Mari, famille, carrière et argent: elle s'est "débarrassée" de tout ou presque pour vivre, sur le tard, la vie qu'elle s'est choisie. A 50 ans, l'écrivaine Constance Debré égrène dans son nouveau livre son refus des conventions et des "pensées toutes faites".
Dans la famille Debré, ne demandez pas Michel - ancien Premier ministre et père de la Ve République - ni ses fils Bernard - ex-ministre décédé en 2020 - et Jean-Louis, ex-ministre et président de l'Assemblée nationale - mais sa petite-fille, Constance, dont le dernier ouvrage "Nom" (Flammarion), est sorti début février.
Crâne rasé, veste en cuir, tatouage "plutôt crever" dans le cou: Constance Debré n'en finit pas de transgresser le monde bourgeois et conservateur dont elle est issue (et qu'elle a quitté) depuis la parution en 2018 de "Play boy", récit sur sa conversion lesbienne.
Deux ans plus tard, elle enfonçait le clou avec "Love Me Tender", où elle narre sa vie de mère privée de la garde de son fils et sa quête de se libérer de tout: fini le deux-pièces rive gauche à Paris, la robe d'avocat.

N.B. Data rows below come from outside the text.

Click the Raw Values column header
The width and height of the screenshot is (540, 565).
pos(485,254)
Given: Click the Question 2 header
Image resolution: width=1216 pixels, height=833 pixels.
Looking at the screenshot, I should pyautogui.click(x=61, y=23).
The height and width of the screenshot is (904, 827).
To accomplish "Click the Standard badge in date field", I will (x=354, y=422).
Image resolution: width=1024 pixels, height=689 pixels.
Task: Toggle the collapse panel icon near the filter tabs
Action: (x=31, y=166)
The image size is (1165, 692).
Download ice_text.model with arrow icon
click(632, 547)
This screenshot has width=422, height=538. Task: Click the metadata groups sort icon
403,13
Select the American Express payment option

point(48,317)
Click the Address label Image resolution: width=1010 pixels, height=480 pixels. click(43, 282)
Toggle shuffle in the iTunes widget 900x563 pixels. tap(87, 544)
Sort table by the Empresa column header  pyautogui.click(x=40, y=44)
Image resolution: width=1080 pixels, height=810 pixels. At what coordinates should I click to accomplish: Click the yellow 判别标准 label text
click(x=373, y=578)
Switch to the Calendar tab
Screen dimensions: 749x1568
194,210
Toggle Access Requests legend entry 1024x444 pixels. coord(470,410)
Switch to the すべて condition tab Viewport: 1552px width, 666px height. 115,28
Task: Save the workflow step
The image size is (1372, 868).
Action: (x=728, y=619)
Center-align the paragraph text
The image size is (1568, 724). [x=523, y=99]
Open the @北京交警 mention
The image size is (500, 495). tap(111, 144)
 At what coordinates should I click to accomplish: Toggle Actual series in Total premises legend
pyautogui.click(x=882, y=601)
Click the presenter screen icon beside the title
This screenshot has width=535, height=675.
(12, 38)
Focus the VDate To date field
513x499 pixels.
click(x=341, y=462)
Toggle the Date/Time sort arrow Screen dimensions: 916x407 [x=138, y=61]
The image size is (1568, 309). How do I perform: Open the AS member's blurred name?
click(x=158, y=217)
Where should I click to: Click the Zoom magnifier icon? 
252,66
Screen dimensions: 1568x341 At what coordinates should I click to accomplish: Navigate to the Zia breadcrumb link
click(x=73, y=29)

C'est toute une vie qu'elle "flingue à la kalash", comme elle l'écrit.
"Mollesse"
Radicale, Constance Debré ? "Je n'ai pas à qualifier mon propre travail, ça ne m'intéresse pas, d'ailleurs dire d'un auteur qu'il est radical ne dit rien, ni de ses phrases, ni de sa pensée", balaye-t-elle dans un entretien à l'AFP.
Reste que le monde littéraire, lui, à sa petite idée sur le sujet: "transgressive", "nihiliste", "vilain petit canard d'un clan illustre", le "Lord Byron français"... Autant de qualificatifs qui "en disent long sur la mollesse et le conventionnalisme de l'époque", rétorque-t-elle, sans sourciller.
Sur la forme, "Nom" reste identique à ses précédents livres: des phrases courtes et percutantes, comme prêtes à être scandées sur une scène de rap. "L'intérêt pour moi de la littérature, c'est développer une pensée qui soit très précise et incarnée (...) C'est pour ça que j'emploie un vocabulaire simple, et des phrases courtes", explique-t-elle.
Et toujours une narration à la première personne, même si elle refuse le terme d'autofiction: "Le genre, en littérature comme ailleurs, m'intéresse peu", insiste-t-elle. Sans jamais perdre patience, l'écrivaine réfute, conteste, tente de démonter les questions posées par l'AFP. Un entretien qui prend, par moment, les allures d'une "battle" de hip-hop.
"Dire non"
Sur la forme, l'autrice poursuit son exploration de la liberté, thème omniprésent de son oeuvre littéraire. A la différence que "Nom" - qui résonne aussi comme une négation - ressemble à un manifeste. Un manifeste contre l'héritage, l'autorité parentale, l'enfance, la famille... Un appel à "dire non" à une vie toute tracée, faite "de pensées toutes faites", explique-t-elle.
"Faire le pari qu'on est autre chose que son enfance et ses parents, c'est déjà le devenir (...) Et je trouve que ce pari vaut le coup, je pense que c'est notre devoir de parier que notre existence est la nôtre, entièrement, avec ce que ça a de vertigineux, et de tragique".
Un peu à sa manière, elle qui a refusé d'être l'"héritière" de son clan pour se choisir une vie différente, mais entièrement la sienne. Pas là pour donner des leçons, l'autrice reconnait qu'un tel cheminement est "très difficile", même si elle peut compter sur le soutien d'amis aisés.
Reste que les lecteurs s'y retrouvent. A chaque sortie, ses livres sont des succès. Sur les éditions poche de "Love Me Tender" et "Play boy", un sticker prévient: "COUP de POING: Une lecture dont vous ne sortirez pas indemne". "Coup de poing ? Encore une expression toute faite", déplore l'écrivaine, "pas là pour mettre des coups de poing". Et d'ajouter que "(...) si les lecteurs s'y reconnaissent, s'ils se disent que cette vie qui n'est pas la leur parle d'eux, alors c'est réussi".